Essentially, Microsoft's moving out of the office and into service and manufacturing workflows. In the battle of Slack vs. Teams, that could be a differentiator. For example, Microsoft's product announcement states, "The Bookings app offers a simple way to schedule and conduct appointments with external participants via Microsoft Teams, such as job candidate interviews, client meetings, healthcare virtual visits, virtual financial consultations, customer service appointments in retail and more."
The real tell, however, is in a new headset collaboration. Again, from the announcement: "RealWear, industry leader in head-mounted, ruggedized solutions is partnering with Microsoft Teams to support digital transformation in manufacturing and other industrial environments … this partnership brings together RealWear devices and Microsoft Teams to empower Firstline Workers while keeping their hands free. Teams on RealWear devices will be available later this year."
Comparing Slack vs. Teams, Microsoft has been working on Teams for three years now while Slack has been working on its primary product for nearly seven years. Slack's latest redesign is positioned as "a simpler, more organized experience for our users," and offers the following tweaks and improvements:
The ability to move across channels and search across an organization's Slack workspace with a new navigation bar
The ability to search for key conversations, files, apps and more at the top of app's sidebar
The ability to start a message from anywhere with a handy new compose button
Increased control over the user interface with the ability to organize channels, messages and apps into custom, collapsible sections
The ability to access different tasks in different applications via Shortcuts – thus reducing the user's need to move out of Slack to complete a task like checking a spreadsheet or editing a document
Unlike the Microsoft announcement – which is meant to position Teams as part of a wider technological infrastructure across industries – the Slack announcement leans into the idea that productive workers never need to leave its collaborative workspace. The company rolled out its Workflow Builder last year; the in-workspace WYSIWYG tool allows IT pros and end users (who have sufficient permission) to automate workplace-specific tasks that depend on retrieving and acting on information.

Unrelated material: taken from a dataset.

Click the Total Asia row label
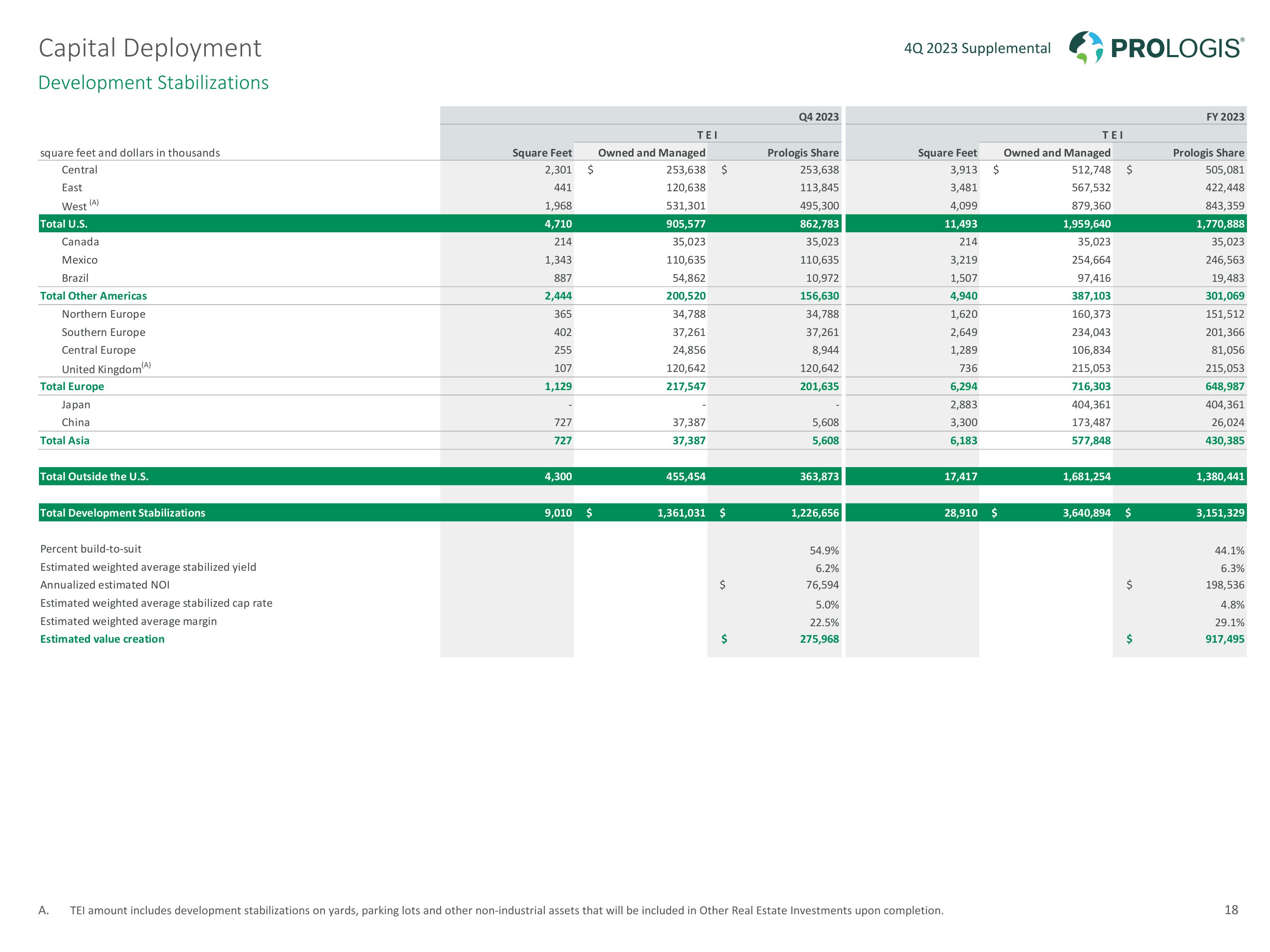Screen dimensions: 1270x952 pyautogui.click(x=65, y=441)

Examples Slack offered include onboarding new workers, collecting and collating incident reports in real time, or requesting time off from HR. Now, the company is anticipating workflows like starting a meeting with Cisco WebEx Meetings or creating a customer support ticket with Freshdesk.
For a lot of end users, Slack may have initially defined the user experience for what collaborative workspaces should be like – the emojis and reaction gifs, the ability to easily drop and retrieve files and the ability to narrow or broaden a conversation's focus or narrow or broaden the intended participants in the conversation. And – most crucially – Slack was early to the idea that the collaborative workspace should be extensible, so users should and could be able to integrate other data-reliant task flows into their communal workspace. The redesign makes sense for Slack 2019.
However, in early 2020, enterprises and the end users they serve are now grappling with multiple options in the collaborative tools space beyond Slack vs. Teams – WebEx, Zoom and Google Hangouts, to name a few. Whether Slack's new features are enough to keep enterprises as engaged as Slack hopes workers will be is now an open question.